Transforming primary care into a "patient-centered medical home" model paid off in a two-year evaluation at Seattle-based Group Health Cooperative, according to an article published in the May edition of Health Affairs.
The evaluation compared the medical home prototype to Group Health's other medical centers, showing:
- The quality of care was higher, patients reported having better experiences and clinicians said they felt less "burned out;"
- Patients had 29 percent fewer emergency visits and 6 percent fewer hospitalizations, resulting in a net savings of $10 per patient per month; and
- For every dollar Group Health invested, mostly to boost staffing, it recouped $1.50.
This evaluation prompted Group Health to spread the medical home model to all 26 of its medical centers, which it completed in January 2010, according to the article.
"A medical home is like an old-fashioned family doctor who really knows you as a person," explained evaluation leader Robert J. Reid, MD, PhD, an associate investigator at Group Health Research Institute and Group Health's associate medical director for preventive care. "Patients feel rushed when their doctor visits are too short. Likewise, many primary-care doctors say one downside of the expansion of medical knowledge is that they feel stressed by having to do too much in too little time."
Group Health decreased the number of patients each salaried primary care doctor was responsible for from 2,300 to 1,800. This led to more time for planning, outreach, coordination, staying in closer touch with patients by e-mail and phone, and longer office visits--from 20 to 30 minutes.
Group Health invested $16 more per patient per year in staffing for its medical home prototype. This investment didn't include the necessary health information technology infrastructure, which Group Health already had in place, the article stated.

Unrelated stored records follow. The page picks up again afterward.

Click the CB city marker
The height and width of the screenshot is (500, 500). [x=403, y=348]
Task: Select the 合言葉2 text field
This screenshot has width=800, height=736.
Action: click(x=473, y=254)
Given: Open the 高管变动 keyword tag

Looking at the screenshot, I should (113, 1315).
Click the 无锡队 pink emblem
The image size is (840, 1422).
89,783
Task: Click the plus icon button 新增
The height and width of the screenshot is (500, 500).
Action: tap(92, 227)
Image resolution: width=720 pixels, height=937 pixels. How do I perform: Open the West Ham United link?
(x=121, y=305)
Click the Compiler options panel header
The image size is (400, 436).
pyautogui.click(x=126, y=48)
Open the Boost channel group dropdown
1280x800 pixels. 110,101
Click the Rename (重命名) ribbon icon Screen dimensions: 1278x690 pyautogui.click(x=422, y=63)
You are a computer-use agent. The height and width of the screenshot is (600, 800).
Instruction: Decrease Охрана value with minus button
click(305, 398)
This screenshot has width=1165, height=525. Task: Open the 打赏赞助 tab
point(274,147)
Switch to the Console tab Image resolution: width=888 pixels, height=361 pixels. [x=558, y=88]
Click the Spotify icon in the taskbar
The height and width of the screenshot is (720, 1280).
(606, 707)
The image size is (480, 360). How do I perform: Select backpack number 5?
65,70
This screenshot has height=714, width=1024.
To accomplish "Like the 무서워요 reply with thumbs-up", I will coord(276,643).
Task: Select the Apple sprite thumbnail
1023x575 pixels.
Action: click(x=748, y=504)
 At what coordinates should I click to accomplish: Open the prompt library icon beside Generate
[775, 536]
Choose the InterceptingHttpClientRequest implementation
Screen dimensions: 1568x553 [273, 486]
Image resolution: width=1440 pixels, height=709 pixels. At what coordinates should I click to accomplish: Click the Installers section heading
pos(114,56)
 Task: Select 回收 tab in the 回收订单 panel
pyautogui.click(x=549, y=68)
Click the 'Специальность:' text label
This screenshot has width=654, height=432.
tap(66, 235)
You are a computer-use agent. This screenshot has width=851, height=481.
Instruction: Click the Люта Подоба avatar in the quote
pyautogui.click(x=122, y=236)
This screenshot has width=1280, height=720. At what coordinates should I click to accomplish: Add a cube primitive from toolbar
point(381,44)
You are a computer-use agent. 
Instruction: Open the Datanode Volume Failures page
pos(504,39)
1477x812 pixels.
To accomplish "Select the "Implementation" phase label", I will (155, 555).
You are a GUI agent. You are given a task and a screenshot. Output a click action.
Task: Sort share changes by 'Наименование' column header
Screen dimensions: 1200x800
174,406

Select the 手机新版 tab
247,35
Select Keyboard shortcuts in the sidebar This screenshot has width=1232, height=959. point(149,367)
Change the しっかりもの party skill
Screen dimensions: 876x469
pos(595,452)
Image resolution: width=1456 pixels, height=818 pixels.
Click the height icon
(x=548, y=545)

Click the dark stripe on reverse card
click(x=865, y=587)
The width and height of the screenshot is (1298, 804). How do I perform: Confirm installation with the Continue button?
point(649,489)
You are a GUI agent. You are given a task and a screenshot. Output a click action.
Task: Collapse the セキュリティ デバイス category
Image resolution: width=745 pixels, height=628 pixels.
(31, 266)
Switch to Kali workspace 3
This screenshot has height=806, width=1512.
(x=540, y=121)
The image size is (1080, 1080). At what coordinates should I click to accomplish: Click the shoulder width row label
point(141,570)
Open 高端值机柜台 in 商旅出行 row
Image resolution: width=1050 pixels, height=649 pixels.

According to the article, the investment paid off quickly in a broad range of improved outcomes, including better-quality care, better experiences for patients, less burnout for clinicians and cost neutrality in the first-year results. By the second year, most of these outcomes were more pronounced, particularly for costs: the overall return on investment was 50 percent, mostly from curbing visits to emergency rooms and hospitals, according to the study's findings.
For others implementing medical homes, Reid suggests:
- Invest in primary care by hiring enough clinicians so they can serve their patients well;
- Involve patients in designing care that comprehensively meets their needs;
- Have strong leaders who focus on what patients want, clearly articulate those wants and let care teams take charge of their change process;
- Have good managers who break big changes into carefully staged parts, so teams aren't overwhelmed; and
- Invest in health IT, and thoughtfully integrate it into the daily practice of the medical home.